Maserati Levante details 5

Maserati is developing a semi-autonomous driving system for the Maserati Levante, Automotive News reports. According to CEO Harald Wester, the system will reportedly be applied to the Ghibli and Quattroporte in the next couple of years too.

A new “highway pilot” system is under development for the SUV and future Maserati cars. The system is a way “to automate the boring part” of driving, as explained by Wester. On that note, the Levante will also offer advanced driver assistance systems including adaptive cruise control and lane departure warning as well.

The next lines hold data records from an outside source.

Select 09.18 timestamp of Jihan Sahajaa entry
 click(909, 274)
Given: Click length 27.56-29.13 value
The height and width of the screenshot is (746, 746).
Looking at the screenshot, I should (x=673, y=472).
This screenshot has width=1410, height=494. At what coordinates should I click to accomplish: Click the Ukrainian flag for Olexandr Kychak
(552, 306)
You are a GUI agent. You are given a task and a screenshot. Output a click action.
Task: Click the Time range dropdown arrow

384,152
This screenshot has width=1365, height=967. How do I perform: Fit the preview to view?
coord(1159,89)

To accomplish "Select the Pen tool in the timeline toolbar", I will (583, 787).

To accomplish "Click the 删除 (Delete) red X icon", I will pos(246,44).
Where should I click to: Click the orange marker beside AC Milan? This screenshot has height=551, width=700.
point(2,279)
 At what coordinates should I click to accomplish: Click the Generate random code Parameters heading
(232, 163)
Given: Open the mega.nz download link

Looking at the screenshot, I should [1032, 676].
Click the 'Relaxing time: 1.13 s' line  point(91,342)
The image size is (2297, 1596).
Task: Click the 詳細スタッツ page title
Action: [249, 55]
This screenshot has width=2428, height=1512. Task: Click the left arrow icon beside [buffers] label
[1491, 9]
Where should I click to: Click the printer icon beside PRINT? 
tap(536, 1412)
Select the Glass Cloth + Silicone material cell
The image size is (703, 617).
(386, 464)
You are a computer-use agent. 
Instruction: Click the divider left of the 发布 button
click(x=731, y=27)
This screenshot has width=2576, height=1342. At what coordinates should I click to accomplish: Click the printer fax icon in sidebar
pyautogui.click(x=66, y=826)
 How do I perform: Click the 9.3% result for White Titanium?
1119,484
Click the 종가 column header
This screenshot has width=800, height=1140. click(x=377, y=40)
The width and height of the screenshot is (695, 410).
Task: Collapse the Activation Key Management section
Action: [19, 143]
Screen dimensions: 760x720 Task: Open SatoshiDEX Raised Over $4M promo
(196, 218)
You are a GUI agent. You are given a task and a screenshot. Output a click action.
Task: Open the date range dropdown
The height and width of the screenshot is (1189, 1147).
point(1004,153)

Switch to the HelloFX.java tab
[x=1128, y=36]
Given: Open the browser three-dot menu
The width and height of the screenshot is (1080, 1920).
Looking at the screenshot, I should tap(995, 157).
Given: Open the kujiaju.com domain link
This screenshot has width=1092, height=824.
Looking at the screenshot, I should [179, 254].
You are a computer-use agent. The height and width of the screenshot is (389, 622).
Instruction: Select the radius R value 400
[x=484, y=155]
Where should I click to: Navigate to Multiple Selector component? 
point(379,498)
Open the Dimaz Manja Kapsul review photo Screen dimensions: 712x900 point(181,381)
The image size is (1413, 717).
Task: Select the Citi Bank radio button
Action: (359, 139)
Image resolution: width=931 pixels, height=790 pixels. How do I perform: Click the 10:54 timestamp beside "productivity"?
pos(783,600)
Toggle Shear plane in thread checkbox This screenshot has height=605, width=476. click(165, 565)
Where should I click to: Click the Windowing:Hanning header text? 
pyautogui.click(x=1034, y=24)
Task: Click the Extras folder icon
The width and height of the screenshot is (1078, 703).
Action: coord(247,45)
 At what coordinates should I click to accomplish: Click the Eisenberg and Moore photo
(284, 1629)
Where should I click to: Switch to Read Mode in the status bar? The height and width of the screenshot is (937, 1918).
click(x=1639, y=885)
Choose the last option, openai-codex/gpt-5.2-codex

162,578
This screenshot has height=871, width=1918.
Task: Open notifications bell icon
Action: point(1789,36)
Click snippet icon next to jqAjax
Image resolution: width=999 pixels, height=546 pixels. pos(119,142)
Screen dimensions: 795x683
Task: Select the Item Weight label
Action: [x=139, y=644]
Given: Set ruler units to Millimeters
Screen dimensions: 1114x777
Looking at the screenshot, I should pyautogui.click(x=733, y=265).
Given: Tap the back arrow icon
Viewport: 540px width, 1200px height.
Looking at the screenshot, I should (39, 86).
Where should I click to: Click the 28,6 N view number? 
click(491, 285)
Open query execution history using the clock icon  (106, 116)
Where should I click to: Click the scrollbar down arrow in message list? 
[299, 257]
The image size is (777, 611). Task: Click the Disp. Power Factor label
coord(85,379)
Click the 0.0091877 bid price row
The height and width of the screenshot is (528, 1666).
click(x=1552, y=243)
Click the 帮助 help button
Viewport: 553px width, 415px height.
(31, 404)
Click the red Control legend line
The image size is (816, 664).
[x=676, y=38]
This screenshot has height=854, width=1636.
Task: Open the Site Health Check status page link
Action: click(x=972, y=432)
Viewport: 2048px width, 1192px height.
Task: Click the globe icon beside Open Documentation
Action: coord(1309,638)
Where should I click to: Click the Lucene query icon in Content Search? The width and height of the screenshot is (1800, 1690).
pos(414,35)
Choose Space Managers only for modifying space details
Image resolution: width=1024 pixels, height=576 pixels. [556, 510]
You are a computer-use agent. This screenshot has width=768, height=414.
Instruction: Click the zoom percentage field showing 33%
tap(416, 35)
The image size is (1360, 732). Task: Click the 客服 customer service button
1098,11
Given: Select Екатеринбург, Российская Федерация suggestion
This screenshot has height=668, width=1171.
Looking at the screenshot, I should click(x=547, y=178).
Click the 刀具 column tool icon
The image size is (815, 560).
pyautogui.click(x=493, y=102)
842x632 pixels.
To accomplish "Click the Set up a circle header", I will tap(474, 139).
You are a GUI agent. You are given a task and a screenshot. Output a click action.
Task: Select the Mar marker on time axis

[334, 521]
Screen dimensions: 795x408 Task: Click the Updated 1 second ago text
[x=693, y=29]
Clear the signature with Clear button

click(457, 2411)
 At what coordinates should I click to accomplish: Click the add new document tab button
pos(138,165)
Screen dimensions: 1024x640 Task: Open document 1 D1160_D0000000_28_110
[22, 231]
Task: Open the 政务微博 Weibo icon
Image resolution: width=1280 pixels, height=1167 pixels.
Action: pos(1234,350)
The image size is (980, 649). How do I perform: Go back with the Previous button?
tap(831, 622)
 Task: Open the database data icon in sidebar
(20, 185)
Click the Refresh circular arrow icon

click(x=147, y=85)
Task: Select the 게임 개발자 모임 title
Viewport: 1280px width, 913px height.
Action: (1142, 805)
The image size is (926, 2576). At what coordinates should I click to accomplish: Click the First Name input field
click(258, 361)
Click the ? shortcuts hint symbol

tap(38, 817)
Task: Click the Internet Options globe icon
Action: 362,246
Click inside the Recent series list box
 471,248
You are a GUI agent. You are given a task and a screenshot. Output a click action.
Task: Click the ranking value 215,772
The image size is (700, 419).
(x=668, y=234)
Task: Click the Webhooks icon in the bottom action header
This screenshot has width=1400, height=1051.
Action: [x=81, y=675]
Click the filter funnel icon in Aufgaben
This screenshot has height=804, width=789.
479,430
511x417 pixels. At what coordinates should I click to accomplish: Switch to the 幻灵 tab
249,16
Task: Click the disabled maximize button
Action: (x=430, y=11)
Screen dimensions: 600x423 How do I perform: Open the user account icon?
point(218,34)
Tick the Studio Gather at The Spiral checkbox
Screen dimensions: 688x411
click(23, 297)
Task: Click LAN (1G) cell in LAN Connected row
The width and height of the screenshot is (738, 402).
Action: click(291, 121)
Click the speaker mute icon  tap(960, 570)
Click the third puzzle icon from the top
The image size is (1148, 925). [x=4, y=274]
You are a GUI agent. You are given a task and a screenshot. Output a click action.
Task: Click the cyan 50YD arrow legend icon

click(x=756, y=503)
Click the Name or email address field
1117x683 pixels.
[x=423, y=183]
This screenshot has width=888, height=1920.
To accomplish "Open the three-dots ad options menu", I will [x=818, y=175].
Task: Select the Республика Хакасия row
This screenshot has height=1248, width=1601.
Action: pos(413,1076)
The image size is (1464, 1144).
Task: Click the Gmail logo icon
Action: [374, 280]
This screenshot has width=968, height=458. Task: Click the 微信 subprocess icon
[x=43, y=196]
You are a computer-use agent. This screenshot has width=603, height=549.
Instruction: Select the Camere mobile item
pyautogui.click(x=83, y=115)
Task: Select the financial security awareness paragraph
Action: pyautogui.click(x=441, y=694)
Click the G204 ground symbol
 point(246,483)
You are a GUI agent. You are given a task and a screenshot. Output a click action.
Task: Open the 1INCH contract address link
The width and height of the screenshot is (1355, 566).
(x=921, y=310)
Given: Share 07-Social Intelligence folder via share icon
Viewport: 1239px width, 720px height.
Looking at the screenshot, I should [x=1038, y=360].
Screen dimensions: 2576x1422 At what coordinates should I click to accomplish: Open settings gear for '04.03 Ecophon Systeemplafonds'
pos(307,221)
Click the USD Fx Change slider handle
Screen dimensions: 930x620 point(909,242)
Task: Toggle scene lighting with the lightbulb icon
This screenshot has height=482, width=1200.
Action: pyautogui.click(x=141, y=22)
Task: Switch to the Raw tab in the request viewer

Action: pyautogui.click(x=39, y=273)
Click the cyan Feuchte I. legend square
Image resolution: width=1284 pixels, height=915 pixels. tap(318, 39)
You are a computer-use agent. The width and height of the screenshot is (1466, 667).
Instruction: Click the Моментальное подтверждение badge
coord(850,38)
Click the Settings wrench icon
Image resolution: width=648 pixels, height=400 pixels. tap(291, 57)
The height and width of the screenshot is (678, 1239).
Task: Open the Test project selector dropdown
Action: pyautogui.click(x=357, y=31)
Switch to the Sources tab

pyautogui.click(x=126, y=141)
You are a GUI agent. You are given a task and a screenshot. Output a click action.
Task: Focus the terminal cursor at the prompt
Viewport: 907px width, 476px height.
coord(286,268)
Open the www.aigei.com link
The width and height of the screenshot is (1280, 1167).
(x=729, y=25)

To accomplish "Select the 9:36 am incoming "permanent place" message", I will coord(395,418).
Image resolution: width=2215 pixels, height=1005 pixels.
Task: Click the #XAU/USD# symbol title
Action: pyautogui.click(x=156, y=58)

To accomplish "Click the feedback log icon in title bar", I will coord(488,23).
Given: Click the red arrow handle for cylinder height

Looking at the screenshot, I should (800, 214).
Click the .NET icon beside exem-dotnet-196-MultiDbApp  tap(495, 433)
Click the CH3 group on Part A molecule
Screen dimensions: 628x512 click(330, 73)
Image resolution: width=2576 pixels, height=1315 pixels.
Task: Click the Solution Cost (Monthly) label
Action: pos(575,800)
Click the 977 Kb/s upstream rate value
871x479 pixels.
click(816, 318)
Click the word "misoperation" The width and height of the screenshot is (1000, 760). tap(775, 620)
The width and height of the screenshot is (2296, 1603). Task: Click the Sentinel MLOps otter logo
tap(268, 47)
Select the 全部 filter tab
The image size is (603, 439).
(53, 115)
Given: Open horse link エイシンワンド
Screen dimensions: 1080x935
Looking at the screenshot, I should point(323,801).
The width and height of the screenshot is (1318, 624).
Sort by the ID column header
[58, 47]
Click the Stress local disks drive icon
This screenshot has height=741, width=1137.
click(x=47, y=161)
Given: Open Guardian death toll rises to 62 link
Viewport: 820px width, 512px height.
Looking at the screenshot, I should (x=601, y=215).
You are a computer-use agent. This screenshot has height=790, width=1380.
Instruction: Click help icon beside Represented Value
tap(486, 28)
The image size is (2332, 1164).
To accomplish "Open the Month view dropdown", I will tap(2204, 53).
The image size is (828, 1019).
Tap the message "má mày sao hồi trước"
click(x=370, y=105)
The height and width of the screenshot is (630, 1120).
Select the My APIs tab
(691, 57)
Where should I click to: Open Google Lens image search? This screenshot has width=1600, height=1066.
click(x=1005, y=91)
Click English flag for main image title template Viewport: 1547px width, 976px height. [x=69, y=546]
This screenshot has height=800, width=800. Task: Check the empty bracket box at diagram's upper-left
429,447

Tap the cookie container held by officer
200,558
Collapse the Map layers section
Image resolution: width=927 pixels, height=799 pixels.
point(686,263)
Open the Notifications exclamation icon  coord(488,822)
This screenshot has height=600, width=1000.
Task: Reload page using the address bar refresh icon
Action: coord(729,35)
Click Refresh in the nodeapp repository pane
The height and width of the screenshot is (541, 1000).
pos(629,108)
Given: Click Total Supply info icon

The Levante has recently entered production in Italy in late February. Deliveries are expected to follow through in Europe by May, Asia in July and North America in September this year. Wester is hoping that Maserati’s first-ever SUV will double the company’s sales by 30,000 units a year with one-third of that coming from North American and the remaining bulk from China.

It will be going up against other luxury SUVs such as the Porsche Cayenne and Jaguar F-Pace. Previously, Sergio Marchionne, CEO of Fiat Chrysler Automobiles was absolutely certain that the SUV will be able to boost Maserati’s sales, which has been dwindling over the years (32,000 over the past two years compared to a 50,000 unit forecast).

The SUV, which made its official debut in Geneva this year, will be offered with a 275 hp/600 Nm turbodiesel 3.0 litre V6 and a petrol option, which is a 3.0 litre twin-turbo V6 with two outputs: 350 hp/500 Nm or a higher 430 hp/580 Nm. All three are mated to an eight-speed automatic transmission.

Elsewhere, replacements for the Gran Turismo and Gran Cabrio (sharing the same architecture that underpins the Ghibli and Quattroporte) will be the next priority, ahead of the planned Alfieri sportscar. The plan is to cut development costs and time to market. Future Maseratis may adopt electrification, including a plug-in hybrid powertrain, with components from the Chrysler Pacifica.